M Sutherland's articles never fail to entertain me. It must've been 15 yrs since I first read one of his articles. Been living in the UK for almost 10 years now and I can truly say I now understand where he's coming from. And no, he is not being anti Filipino. He just has a great sense of humour!

Mitch said...

Who wrote this does not matter at all,,That's what I think. I am a Japanese national and have been trying to learn "standard" English which would work out in some sort of international aspects. And during my stay here in the Philippines more than 10 years, I have found a lot of issues like what this author is pointing out. My opinion is that it is totally no problem if Filipino people insist on their own favorite and familiar usage of English language between Philippine nationals, but when it comes to facing people who speak English as a first language, they have to consider proper usage as a World standard English respectfully. It is not necessary to be eager to find a good excuse for wrong usage or mistakes. It is better humbly to accept their own mistakes and do some efforts to correct them in need. But this is not only for Filipino people, but for all us who use English as a second language. What do you think? (If any incorrect parts of my English here, sorry about that,,^^)

Anonymous said...

There's nothing wrong with the article. I'm Filipino but I didn't get offended by what Mr. Sutherland wrote. Neither do I consider the article to be anti-Filipino or worth an execution by stoning of the author.

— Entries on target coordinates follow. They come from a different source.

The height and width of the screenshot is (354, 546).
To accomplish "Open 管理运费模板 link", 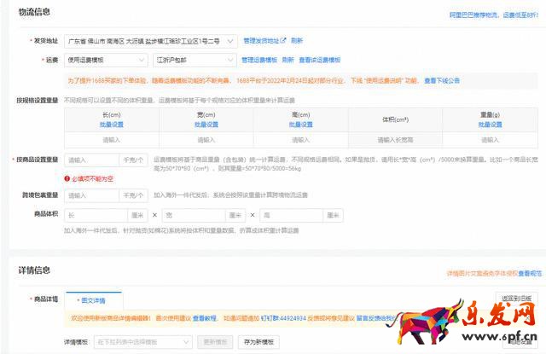I will [x=258, y=61].
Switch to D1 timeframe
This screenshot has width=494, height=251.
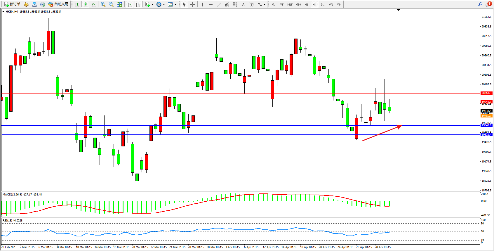pyautogui.click(x=323, y=4)
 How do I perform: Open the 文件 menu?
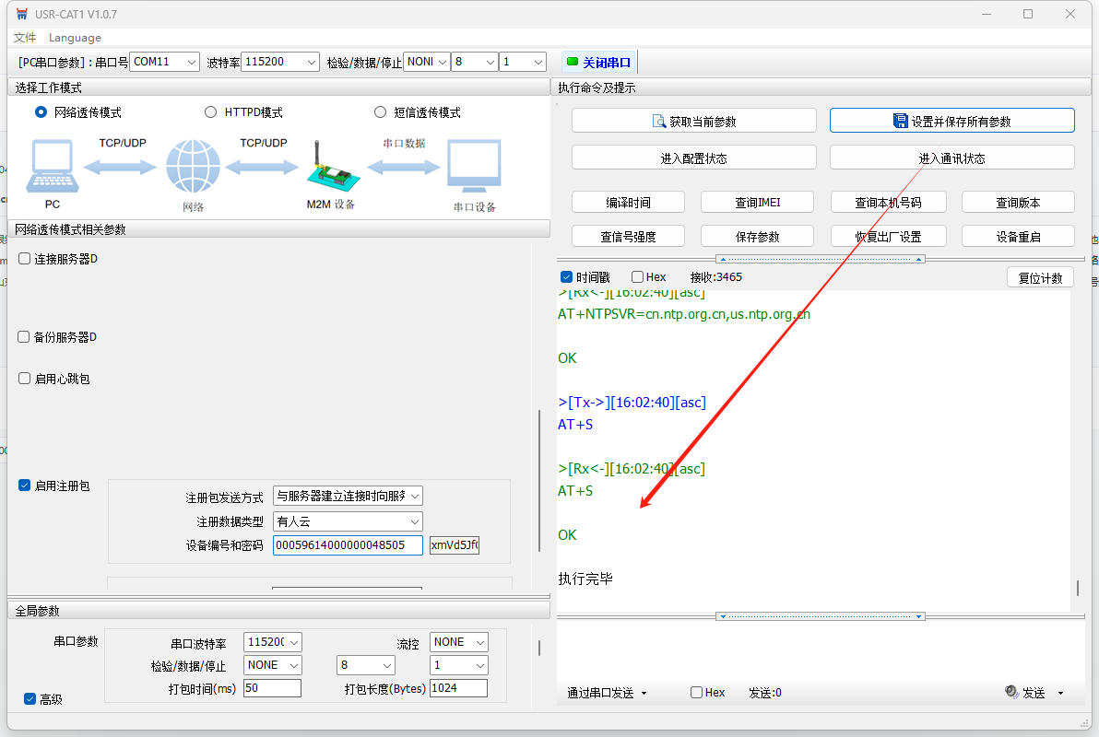click(x=25, y=38)
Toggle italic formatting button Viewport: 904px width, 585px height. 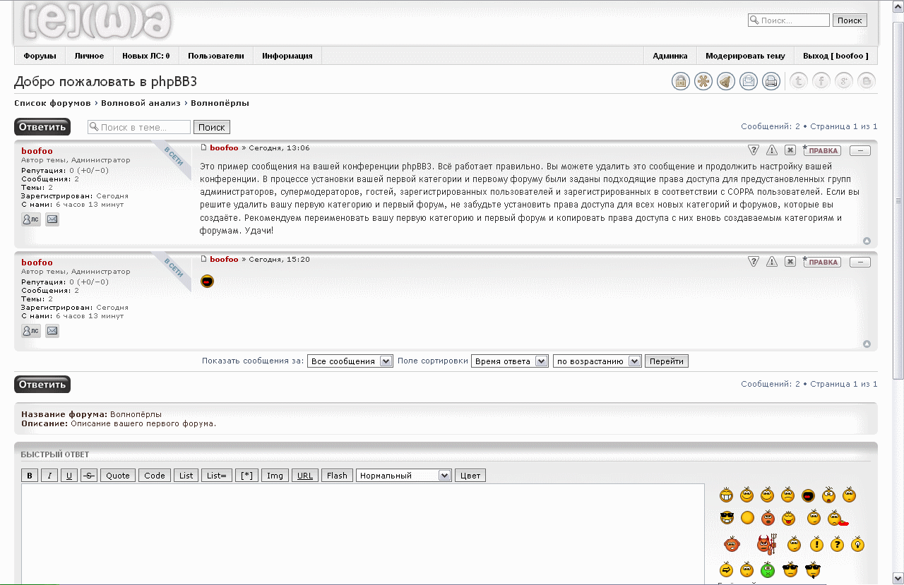[49, 476]
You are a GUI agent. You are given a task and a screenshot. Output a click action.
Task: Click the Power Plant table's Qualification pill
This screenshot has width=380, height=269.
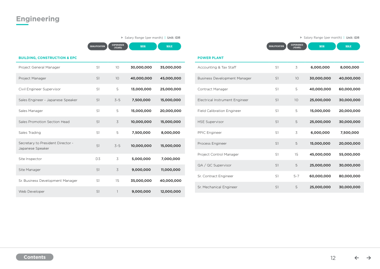[x=276, y=46]
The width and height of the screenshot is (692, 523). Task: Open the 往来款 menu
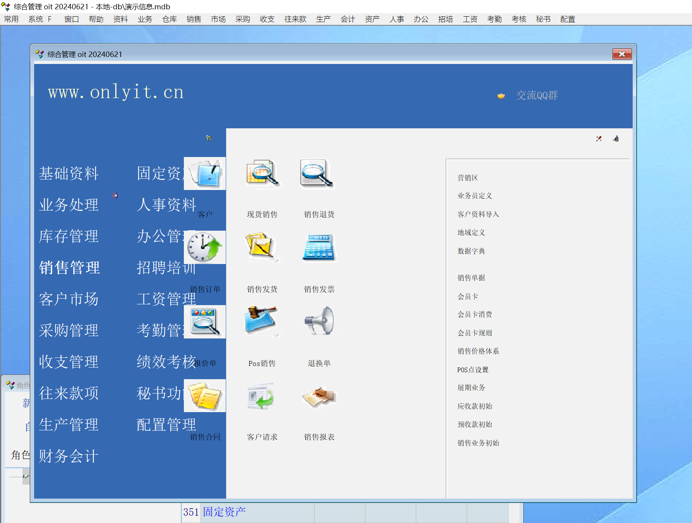(x=295, y=19)
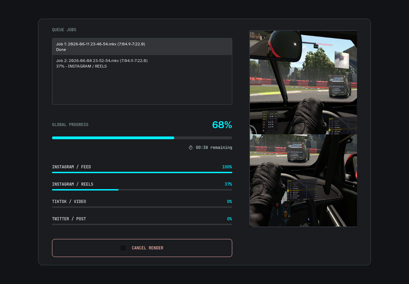Screen dimensions: 409x284
Task: Click the bottom cockpit preview frame
Action: pyautogui.click(x=303, y=180)
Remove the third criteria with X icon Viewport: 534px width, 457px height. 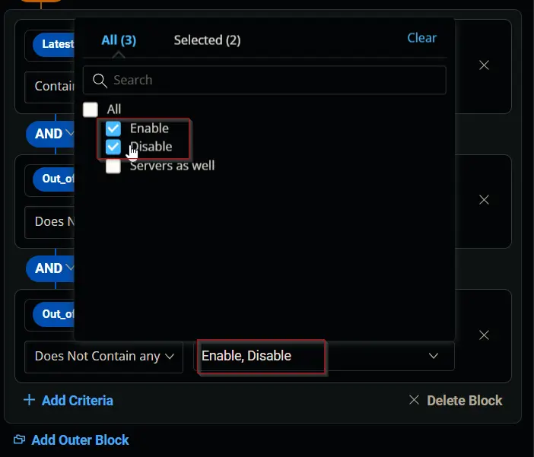coord(484,335)
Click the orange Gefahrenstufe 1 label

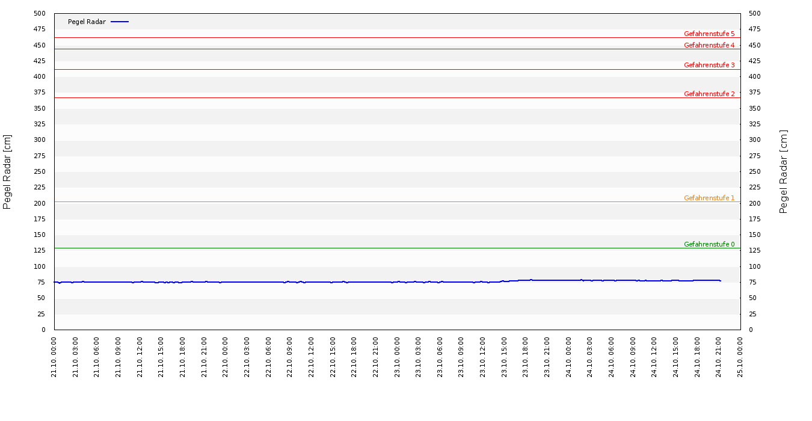tap(709, 198)
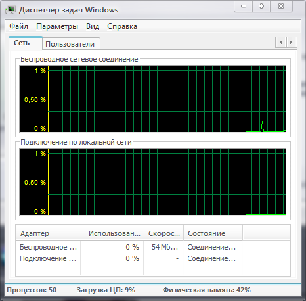Viewport: 306px width, 301px height.
Task: Click the right tab scroll arrow
Action: point(292,43)
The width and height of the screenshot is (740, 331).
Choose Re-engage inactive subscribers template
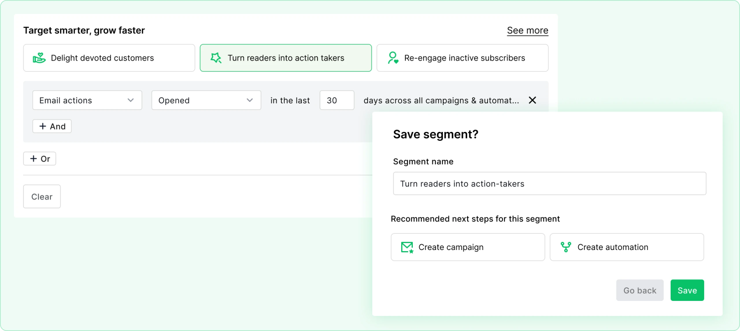tap(462, 58)
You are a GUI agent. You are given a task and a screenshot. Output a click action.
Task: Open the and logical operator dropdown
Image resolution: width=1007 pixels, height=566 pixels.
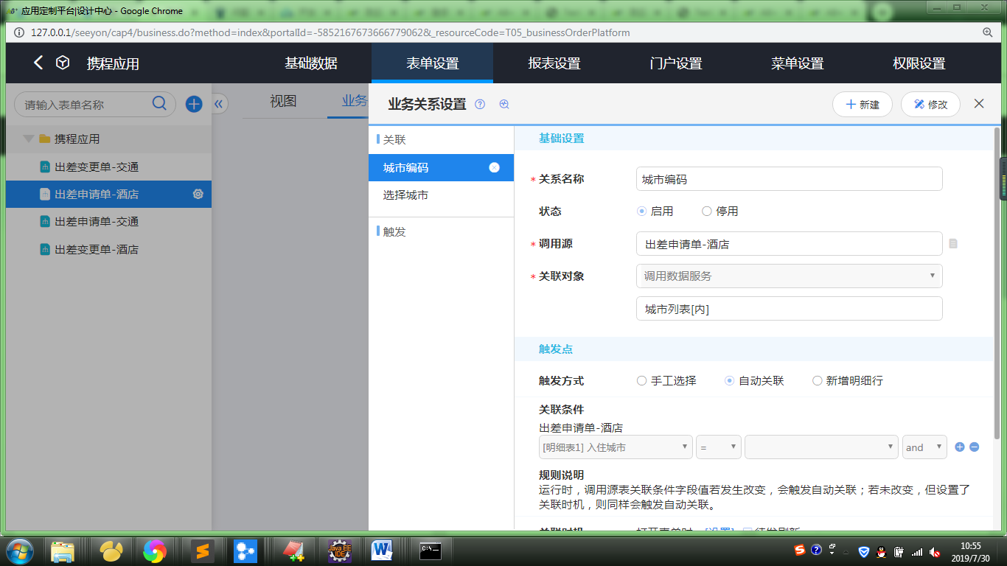[x=924, y=447]
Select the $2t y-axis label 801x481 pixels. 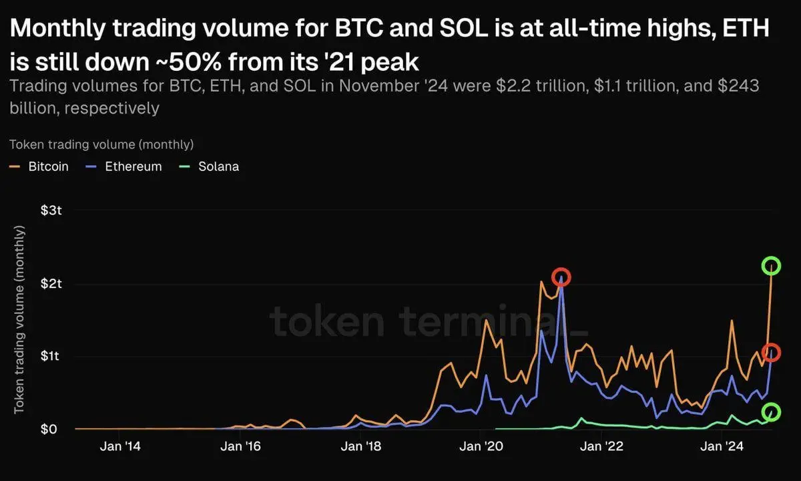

We Filipinos should stop being so sensitive about our flaws and defending every single thing that is "wrong" with us.

You guys are mad about articles like this and some of you even defend our flaws by saying that it is a form of creativity or an enrichment to English, but I'm sure all of you have at least laughed at an "ordinary" Filipino who accidentally mispronounced an English word or did not use the correct tense or the like.

So what's the deal, do we actually defend our Filipinoisms or only when a "foreigner" makes a comment about them? When a European person says our roads are dirty, we get mad. But in fact, we look at our streets aeveryday AND find them dirty. That is NOT nationalism or patriotism!

Defending every single thing that is Filipino doesn't mean you are a proud & better Filipino. That is why we don't progress, we are too arrogant.

Anonymous said...

Blogger clarice said...
"Matthew Sutherland isn't anti-Filipino at all. Far from it. I can understand why some may find his articles offensive but I don't think that was his intention. His articles merely state his observations and fascination about Filipino culture. I actually loved reading his articles as it gave an outsider's perspective to practices of what we think is the norm. It then makes you dissect your culture in a way you never have before, and perhaps look back at your cultural history..."

I totally agree with the above comment. I find Matthew Sutherland's articles on the Filipino culture hilarious and entertaining at the very least. I've been to UK a few times and like I always do when I travel, I compare cultures. It's refreshing to have a perspective in the reverse.

Anonymous said...

I am (American) married to a filipina and have traveled throughout Luzon and Visayas for over 20 years. I am always amazed at how Filipinos constantly tease each other mercilessly, and complain about foreigners. Yet filipinos will get SO sensitive when anyone teases them or complains or God forbid, corrects them in any way. Just reading these comments, it confirms that fact. As I keep telling my wife, be proud of who you are! (She is) don't be so thin skinned when someone says something to you. Be strong like Manny!!!!!